Stored data entries:
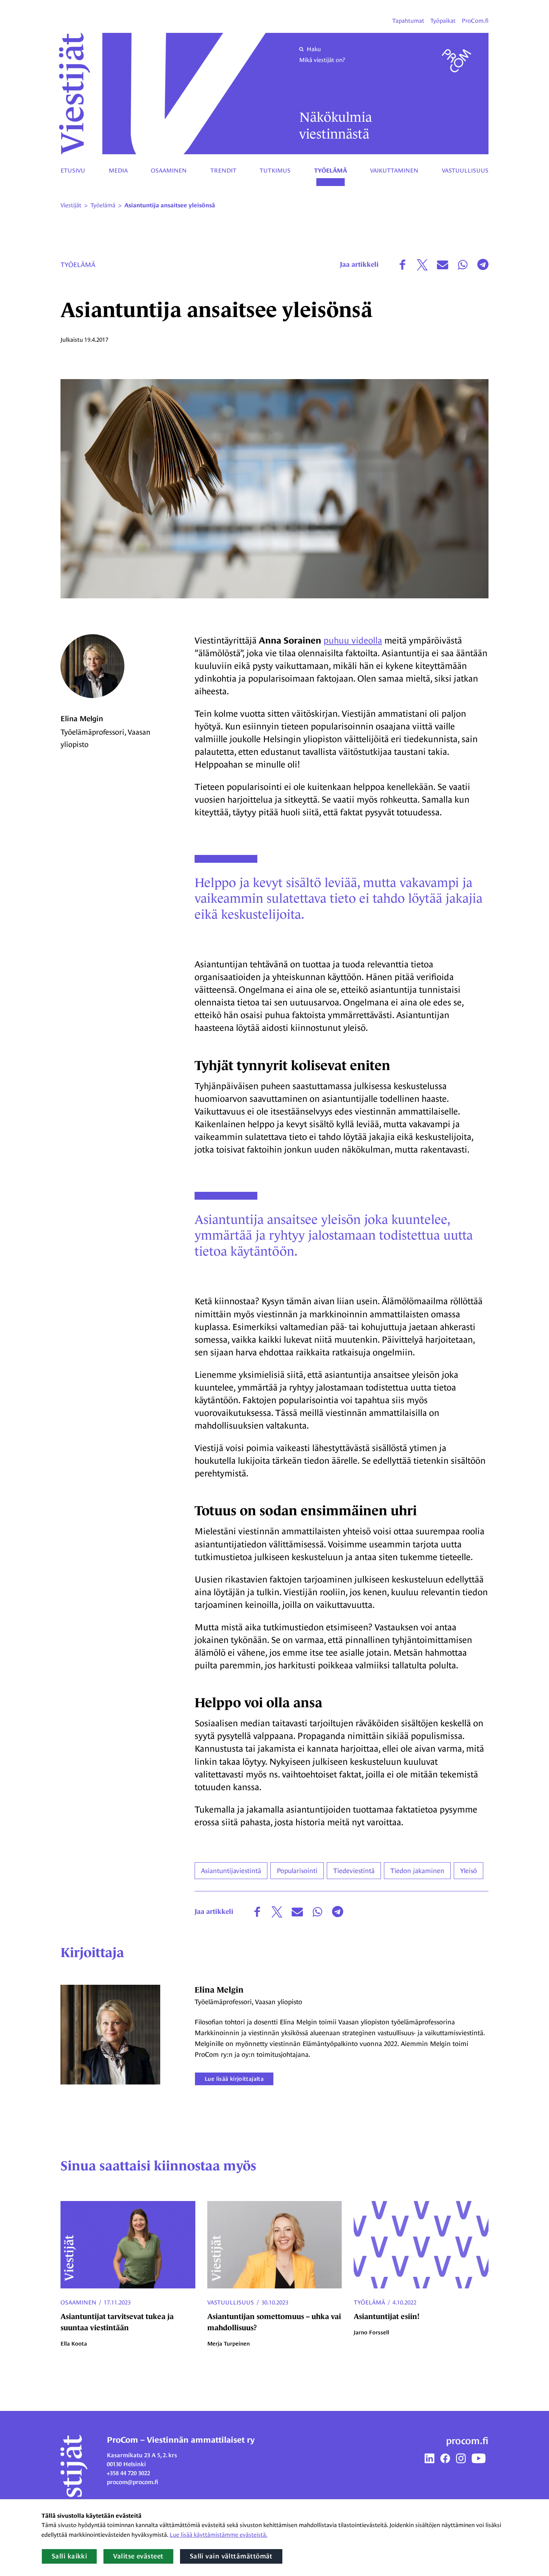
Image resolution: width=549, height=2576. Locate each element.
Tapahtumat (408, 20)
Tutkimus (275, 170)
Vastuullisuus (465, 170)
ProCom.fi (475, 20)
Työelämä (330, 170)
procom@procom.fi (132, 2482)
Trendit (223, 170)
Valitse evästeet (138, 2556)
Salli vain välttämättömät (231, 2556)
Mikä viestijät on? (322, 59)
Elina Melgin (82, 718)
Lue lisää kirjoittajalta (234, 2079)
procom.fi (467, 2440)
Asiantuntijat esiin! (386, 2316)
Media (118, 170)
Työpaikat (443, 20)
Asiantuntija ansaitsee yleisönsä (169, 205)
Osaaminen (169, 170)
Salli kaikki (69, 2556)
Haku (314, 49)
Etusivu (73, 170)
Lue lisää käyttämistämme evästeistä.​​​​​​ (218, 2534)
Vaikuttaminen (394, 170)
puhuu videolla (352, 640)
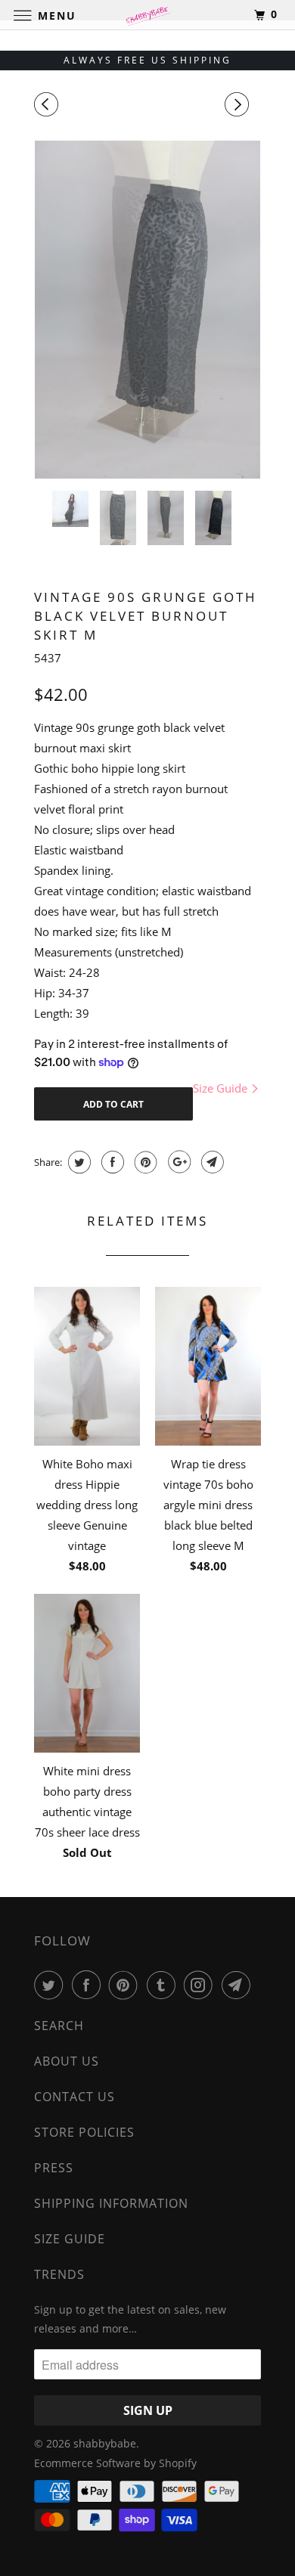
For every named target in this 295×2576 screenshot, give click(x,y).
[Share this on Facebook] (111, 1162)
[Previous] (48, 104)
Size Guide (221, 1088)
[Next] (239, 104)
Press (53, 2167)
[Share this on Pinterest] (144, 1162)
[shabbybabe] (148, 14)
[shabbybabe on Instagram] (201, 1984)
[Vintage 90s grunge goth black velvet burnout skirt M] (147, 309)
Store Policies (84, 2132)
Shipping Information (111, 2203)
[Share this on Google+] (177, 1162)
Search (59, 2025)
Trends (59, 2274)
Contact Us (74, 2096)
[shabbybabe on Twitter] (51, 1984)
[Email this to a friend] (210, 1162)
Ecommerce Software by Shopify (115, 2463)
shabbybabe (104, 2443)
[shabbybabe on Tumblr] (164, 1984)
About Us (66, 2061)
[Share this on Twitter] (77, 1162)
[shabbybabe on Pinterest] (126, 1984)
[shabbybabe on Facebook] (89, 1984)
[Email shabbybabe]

EXERCISE PROMPT: Every line holding the word "Facebook" should be copied out of the records above.

TASK RESULT:
[Share this on Facebook] (111, 1162)
[shabbybabe on Facebook] (89, 1984)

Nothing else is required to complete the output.